What has been the biggest challenge in your career so far? 

The biggest challenge is always the unmet need, the flexibility and creativity of people working in this space never cease to amaze. Still, there are inadequate resources to meet the need. 

Seeing people just like me who have had one or two things unravel in their life. Young people, mums with kids who are leaving a relationship that has become violent, people supporting loved ones with a disability. Seeing this every day – people you can really relate to, and they just have no options. It’s so tough. This drives me to want to make the system work so they don’t have to spend their whole day looking for support. 

What has been the biggest highlight in your career so far?

My current job is the highlight so far, and every day is better than the last. Which is why I am still here and loving every day.  

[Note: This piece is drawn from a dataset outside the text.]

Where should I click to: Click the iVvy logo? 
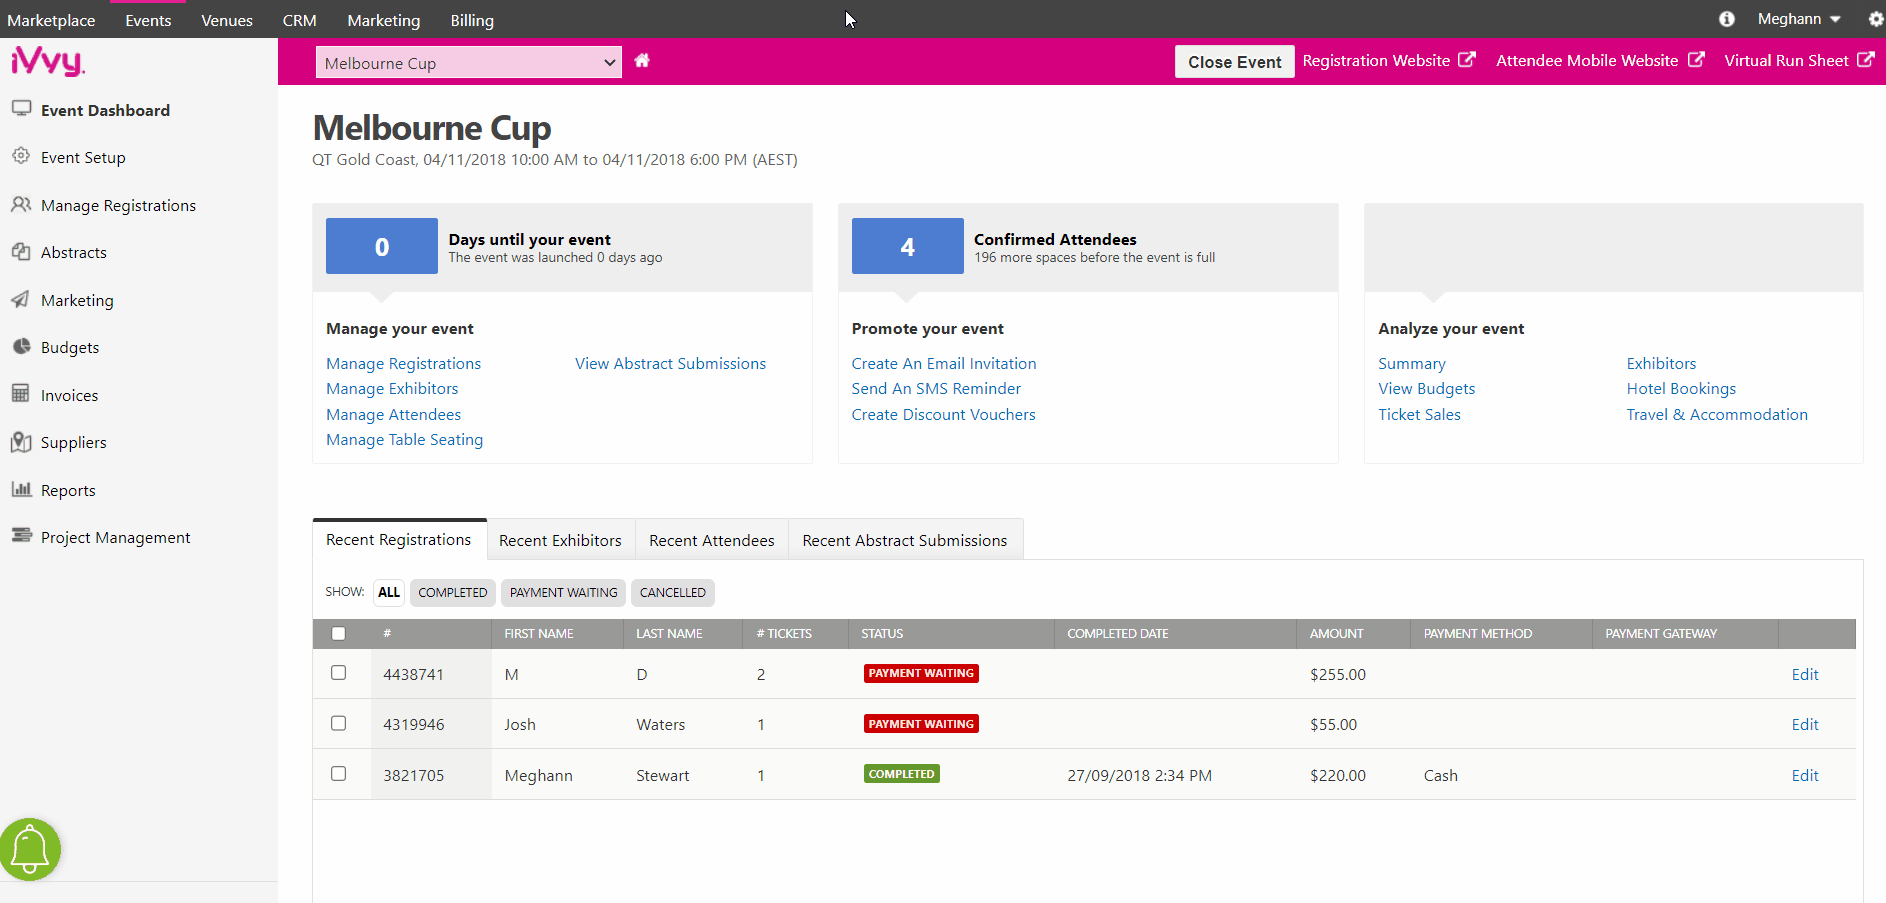click(47, 61)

Leading through COVID-19 has stood out as a highlight. The importance of looking after our teams and prioritising people hit home. When the teams were under incredible pressure from the unknown, what mattered most was all of us working with empathy and engaging with people to understand their concerns. It gave real clarity to understand what matters most for our staff and the people we support. Giving some sense of certainty was really important during what we were expecting to be a huge crisis in the sector. 

There was never a greater need to be responsive and fluid to the dynamics of an evolving crisis. We were supporting people who had no way to isolate, no transport and were often unsure of what they needed to be doing to stay safe. People were really scared. It was incredibly rewarding planning and working with the sector and our teams to ensure the community was safe and as prepared as we could be. Looking back, this experience gave me a lot of perspective. 

Thank you for sharing your story Elsie and an insight into the plight of those less fortunate.